Your objective:
From the line containing "Viewport: 796px width, 413px height." through the last line of the records below, output every line exactly, both ends included, except the pictures.

[Records for processing]

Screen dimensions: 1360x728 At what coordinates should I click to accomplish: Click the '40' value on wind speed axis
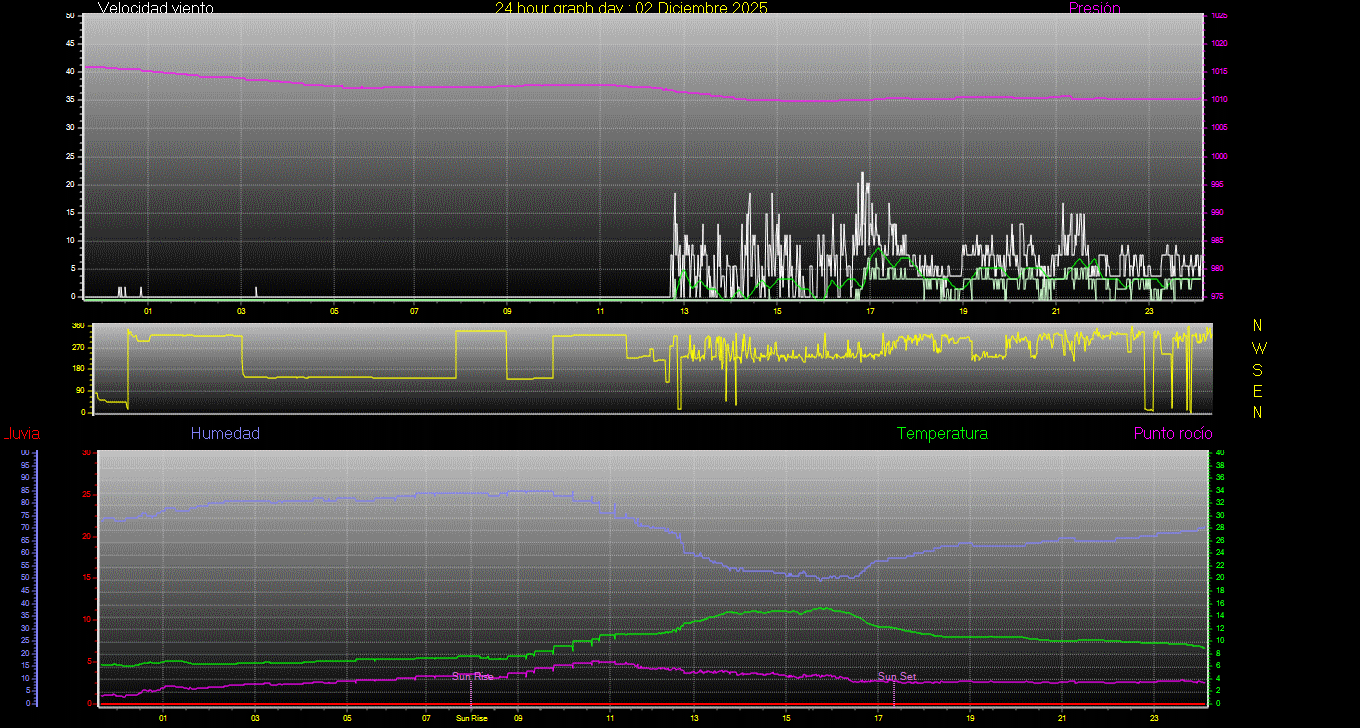point(70,72)
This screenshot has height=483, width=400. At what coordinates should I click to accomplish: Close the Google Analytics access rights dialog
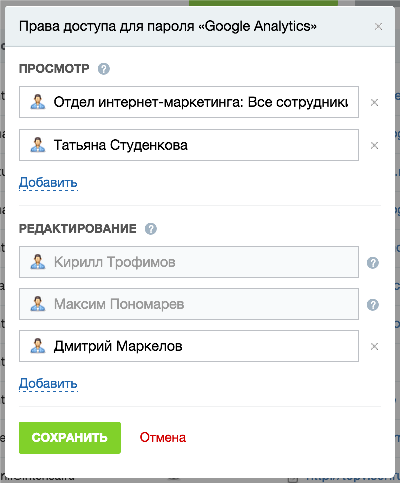pos(378,27)
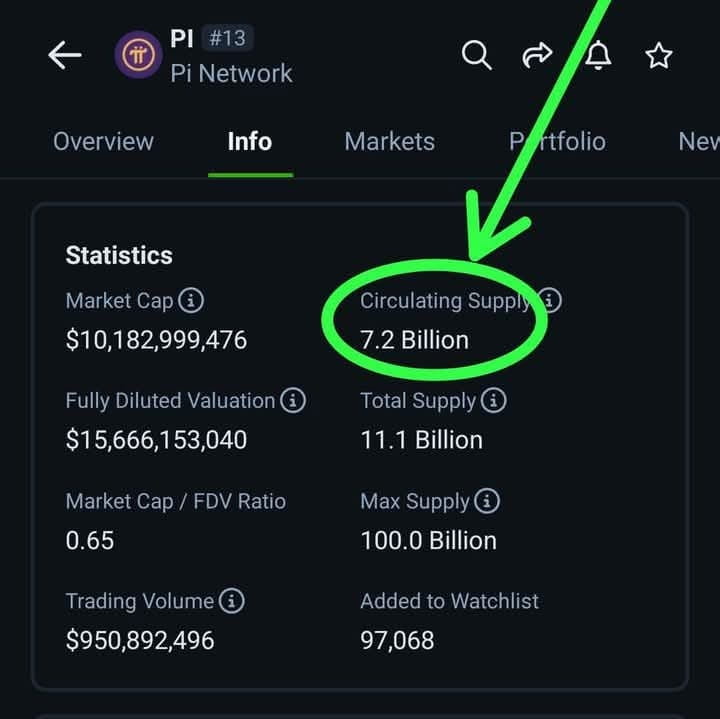This screenshot has width=720, height=719.
Task: Open the search magnifier icon
Action: (477, 55)
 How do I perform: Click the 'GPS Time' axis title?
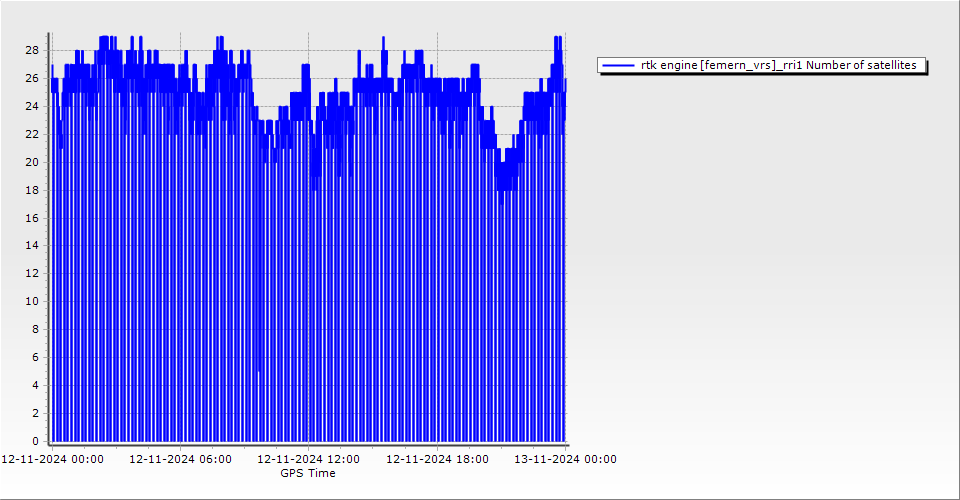[308, 473]
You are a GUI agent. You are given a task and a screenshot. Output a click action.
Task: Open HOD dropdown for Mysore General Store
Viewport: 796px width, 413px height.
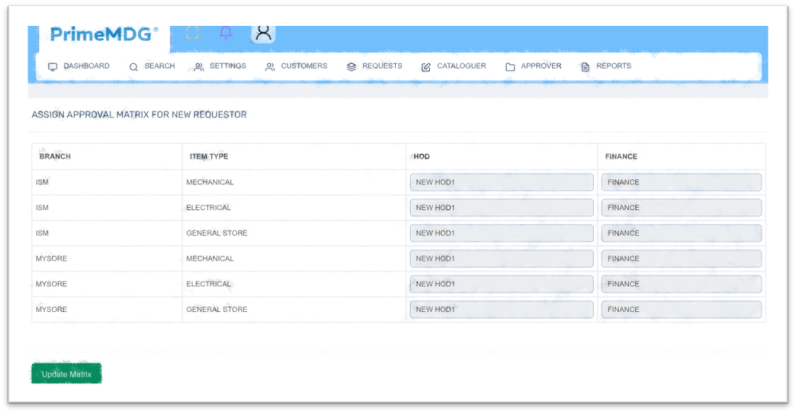tap(501, 310)
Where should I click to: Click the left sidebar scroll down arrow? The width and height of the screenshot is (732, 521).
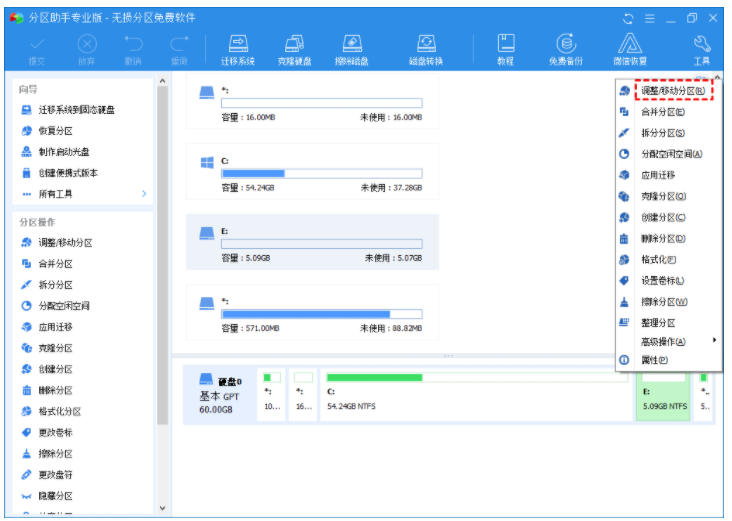(163, 508)
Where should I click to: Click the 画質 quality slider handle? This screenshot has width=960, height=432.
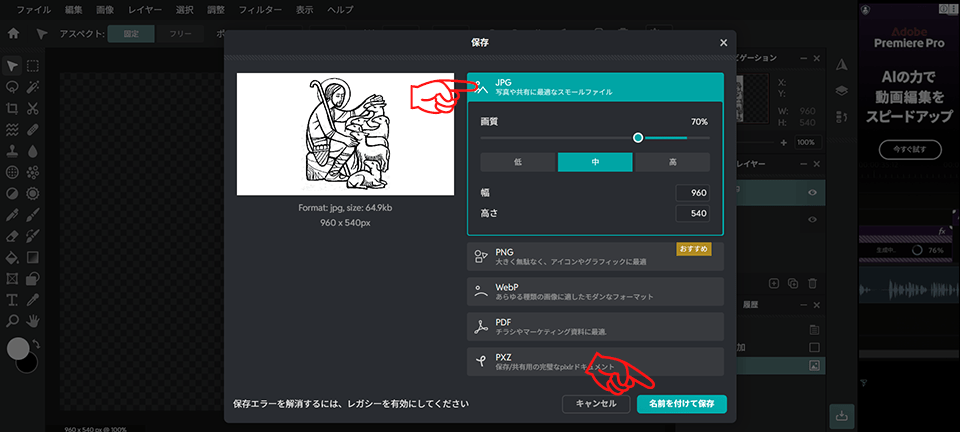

[/Records for processing]

Written solution:
Viewport: 796px width, 413px height.
tap(501, 310)
Where should I click to: Click the left sidebar scroll down arrow? The width and height of the screenshot is (732, 521).
(163, 508)
Where should I click to: Click the 画質 quality slider handle? This screenshot has width=960, height=432.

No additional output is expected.